Activity
Down to the last line, set the entries down again exactly.
===== The data
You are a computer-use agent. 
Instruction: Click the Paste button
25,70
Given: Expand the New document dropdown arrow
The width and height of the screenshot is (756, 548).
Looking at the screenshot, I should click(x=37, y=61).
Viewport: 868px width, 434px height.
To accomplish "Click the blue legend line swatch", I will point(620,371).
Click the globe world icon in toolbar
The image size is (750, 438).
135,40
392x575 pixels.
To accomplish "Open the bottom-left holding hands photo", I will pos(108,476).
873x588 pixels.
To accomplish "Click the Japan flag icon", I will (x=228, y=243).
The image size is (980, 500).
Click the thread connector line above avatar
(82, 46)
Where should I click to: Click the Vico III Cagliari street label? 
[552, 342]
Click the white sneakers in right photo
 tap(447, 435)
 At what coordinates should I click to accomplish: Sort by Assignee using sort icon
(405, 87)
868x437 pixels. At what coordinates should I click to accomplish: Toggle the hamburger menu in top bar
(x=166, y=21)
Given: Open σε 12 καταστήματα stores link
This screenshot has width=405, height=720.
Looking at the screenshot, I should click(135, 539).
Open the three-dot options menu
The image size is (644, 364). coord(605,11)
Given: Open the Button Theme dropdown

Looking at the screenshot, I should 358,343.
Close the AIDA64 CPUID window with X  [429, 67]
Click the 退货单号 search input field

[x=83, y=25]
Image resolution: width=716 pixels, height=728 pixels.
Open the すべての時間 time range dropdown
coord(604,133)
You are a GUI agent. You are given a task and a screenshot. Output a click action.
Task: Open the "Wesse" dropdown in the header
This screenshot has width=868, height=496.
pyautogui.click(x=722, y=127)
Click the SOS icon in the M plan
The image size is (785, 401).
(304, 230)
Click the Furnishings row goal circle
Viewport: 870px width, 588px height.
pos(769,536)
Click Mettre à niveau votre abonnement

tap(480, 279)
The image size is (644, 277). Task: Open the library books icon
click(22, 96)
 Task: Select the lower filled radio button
==========
Result for this exercise
You are a computer-use agent. 
Instruction: Click the Paste button
25,70
Given: Expand the New document dropdown arrow
The width and height of the screenshot is (756, 548).
Looking at the screenshot, I should click(x=37, y=61).
Viewport: 868px width, 434px height.
To accomplish "Click the blue legend line swatch", I will point(620,371).
Click the globe world icon in toolbar
The image size is (750, 438).
135,40
392x575 pixels.
To accomplish "Open the bottom-left holding hands photo", I will pos(108,476).
873x588 pixels.
To accomplish "Click the Japan flag icon", I will (x=228, y=243).
The image size is (980, 500).
Click the thread connector line above avatar
(82, 46)
Where should I click to: Click the Vico III Cagliari street label? 
[552, 342]
Click the white sneakers in right photo
 tap(447, 435)
 At what coordinates should I click to accomplish: Sort by Assignee using sort icon
(405, 87)
868x437 pixels. At what coordinates should I click to accomplish: Toggle the hamburger menu in top bar
(x=166, y=21)
Given: Open σε 12 καταστήματα stores link
This screenshot has width=405, height=720.
Looking at the screenshot, I should click(135, 539).
Open the three-dot options menu
The image size is (644, 364). coord(605,11)
Given: Open the Button Theme dropdown

Looking at the screenshot, I should 358,343.
Close the AIDA64 CPUID window with X  [429, 67]
Click the 退货单号 search input field

[x=83, y=25]
Image resolution: width=716 pixels, height=728 pixels.
Open the すべての時間 time range dropdown
coord(604,133)
You are a GUI agent. You are given a task and a screenshot. Output a click action.
Task: Open the "Wesse" dropdown in the header
This screenshot has width=868, height=496.
pyautogui.click(x=722, y=127)
Click the SOS icon in the M plan
The image size is (785, 401).
(304, 230)
Click the Furnishings row goal circle
Viewport: 870px width, 588px height.
pos(769,536)
Click Mettre à niveau votre abonnement

tap(480, 279)
The image size is (644, 277). Task: Open the library books icon
click(22, 96)
 Task: Select the lower filled radio button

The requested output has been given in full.